I don't think anyone who supports the strict interpretation would be able to tell the relatives of a catachumen that the catachumen is certainly damned because he was struck down without Baptism.
If the issue was just about baptism of desire of the catechumen, there would not exist any discussion.
Not according to the water Baptism alone crowd - no Baptism = no salvation. If there is only salvation for those who have received water Baptism then no catachumens who've died before Baptism can be saved.
That is too simplistic and misleading. The theory of baptism of desire of the catechumen, answers the question of what happens to a catechumen who is pre-sanctified (justified) before he is baptized, but dies before he can receive the sacrament of baptism.
St. Augustine is telling you that there is no such person, that the supposition is ridiculous, because God can complete what he started. Fr. Feeney said that he does not know where that person goes, and that neither do you. The BODer that knows his stuff, and the strict EENSer who knows his stuff, KNOW, that they can't answer otherwise. No one knows where such a person goes, or if there has ever been such a person at all.
Q. Can anyone now be saved without Baptism of Water?
A. No one can be saved without Baptism of Water.
Q. Are the souls of those who die in the state of justification saved, if they have not received Baptism of Water?
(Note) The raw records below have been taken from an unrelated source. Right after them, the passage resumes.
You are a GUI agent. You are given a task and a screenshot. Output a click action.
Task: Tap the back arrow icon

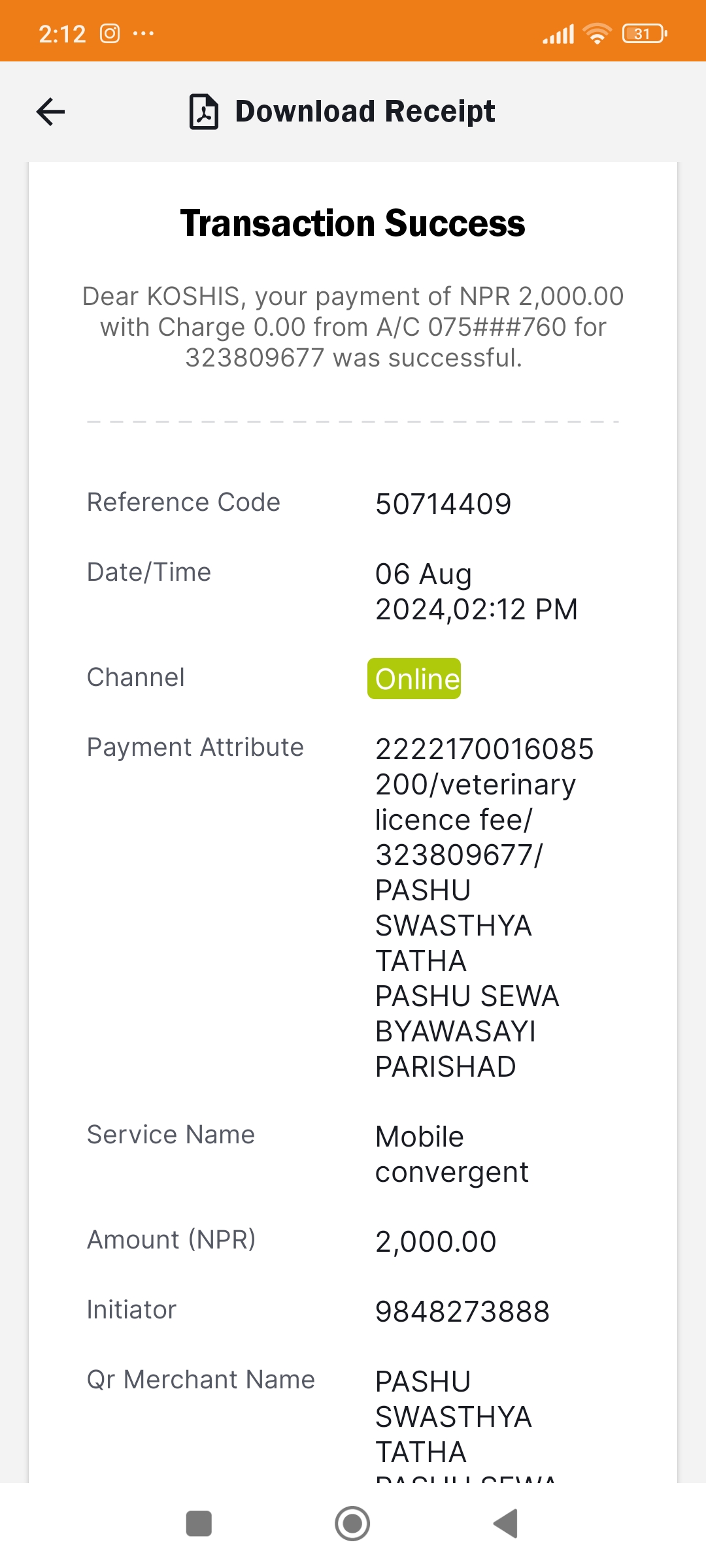[50, 112]
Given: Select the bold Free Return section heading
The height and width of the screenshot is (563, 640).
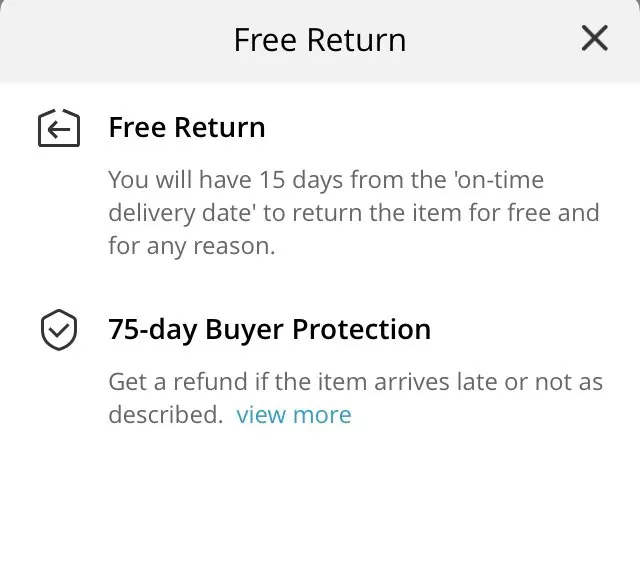Looking at the screenshot, I should (x=187, y=128).
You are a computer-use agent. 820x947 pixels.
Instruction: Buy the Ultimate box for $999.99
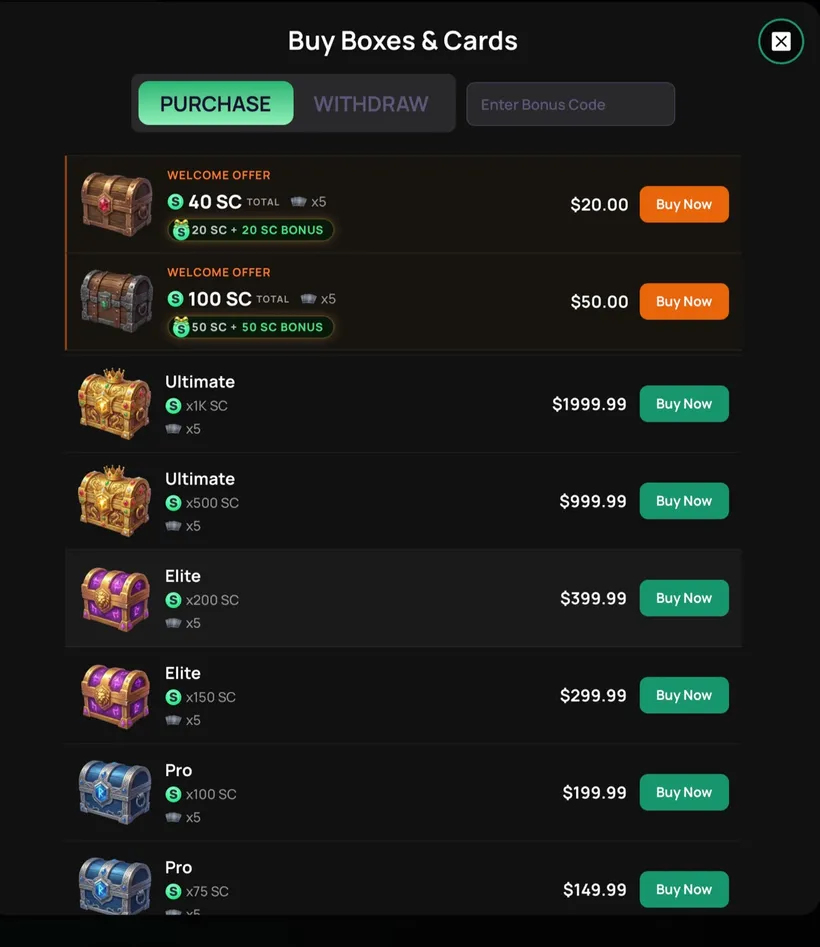tap(684, 501)
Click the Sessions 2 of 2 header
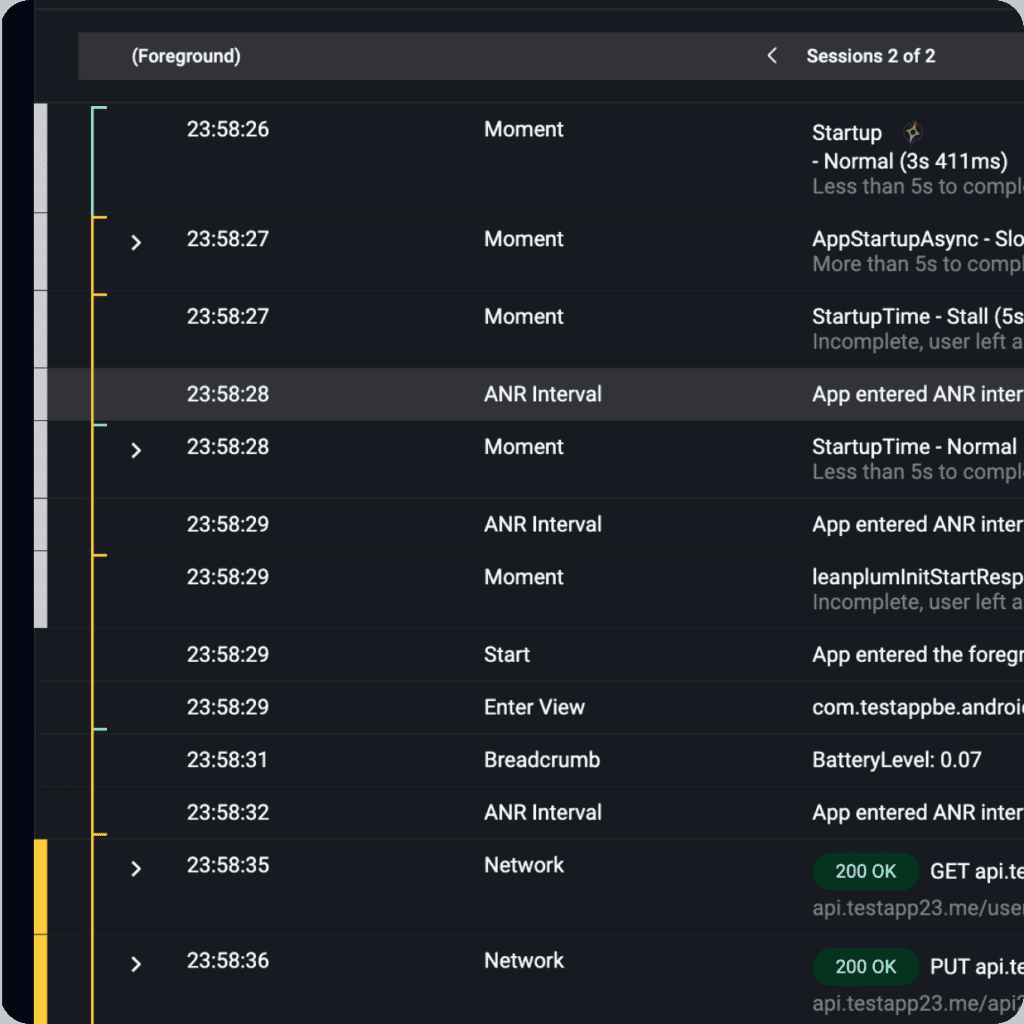 871,56
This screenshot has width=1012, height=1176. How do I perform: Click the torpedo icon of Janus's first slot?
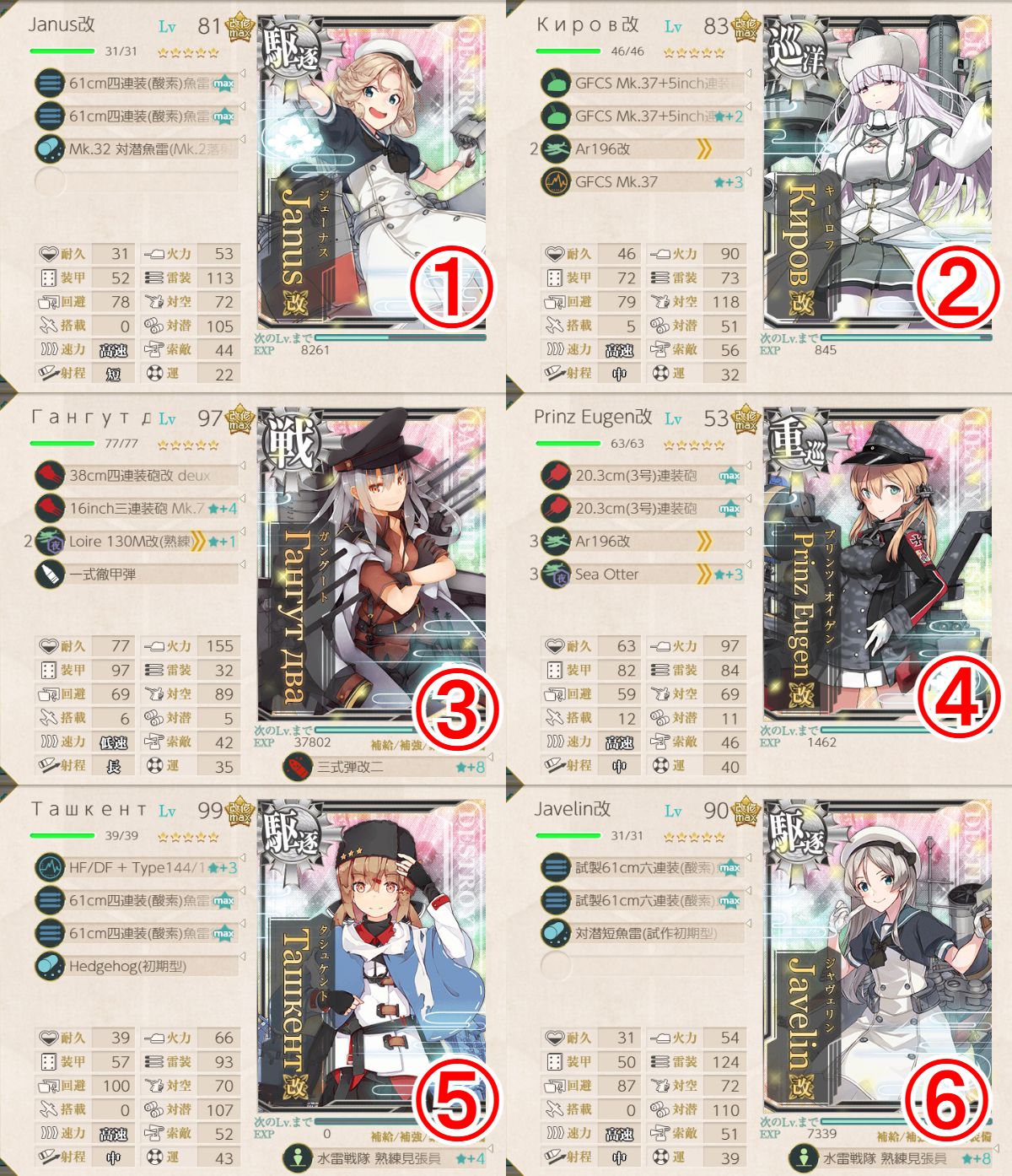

A. No. They are not saved.
Q. Where do these souls go if they die in the state of justification, but have not received Baptism of Water?
A. I do not know.
Q. Do they go to Hell?
A. No.
Q. Do they go to Heaven?
A. No.
Q. Are there any such souls?
A. I do not know, do you?
Q. What are we to say to those who believe there ate such souls?
A. We must say to them that they are making reason prevail over Faith, and the laws of probability over the Providence of God.